JAKARTA- Daya tarik industri hulu migas Indonesia saat ini masih tertinggal dibandingkan negara lainnya kendati sejumlah upaya perbaikan sudah dilakukan. Tanpa insentif dan kebijakan yang tepat, produksi minyak nasional akan terus menurun.

Salah satu upaya penting untuk kembali menggairahkan industri hulu migas demi pencapaian target produksi 1 juta barel minyak per hari (bph) dan 12 miliar standar kaki kubik gas per hari (bscfd) pada 2030 adalah dengan meningkatkan daya arik fiskal atau fiscal attractiveness Indonesia.

Andrew Harwood, Direktur Penelitian Asia Pasifik Wood Mackenzie, mengatakan, perlu upaya lebih agar Indonesia dapat lebih kompetitif.
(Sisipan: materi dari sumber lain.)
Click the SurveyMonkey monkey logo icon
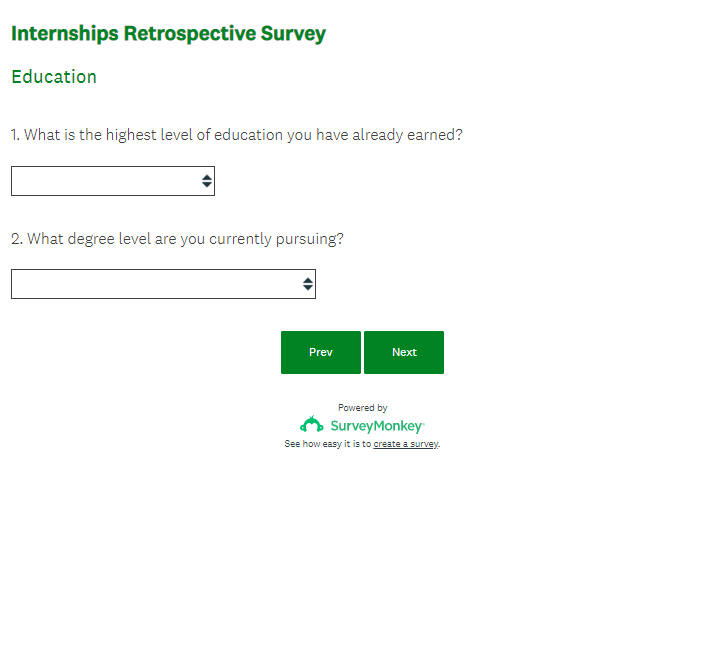Image resolution: width=709 pixels, height=668 pixels. point(312,425)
Pemerintah Indonesia dinilai telah memberikan sejumlah terobosan seperti fleksibilitas skema kontrak.

“Pemberian insentif diharapkan tidak berhenti sampai di situ karena negara-negara lain terus melakukan pengembangan untuk memperbaiki iklim investasi,” kata Andrew saat berbicara pada diskusi kelompok terarah Strategic Collaborative Synergy and Effective Fiscal Terms secara daring di Jakarta, baru-baru ini.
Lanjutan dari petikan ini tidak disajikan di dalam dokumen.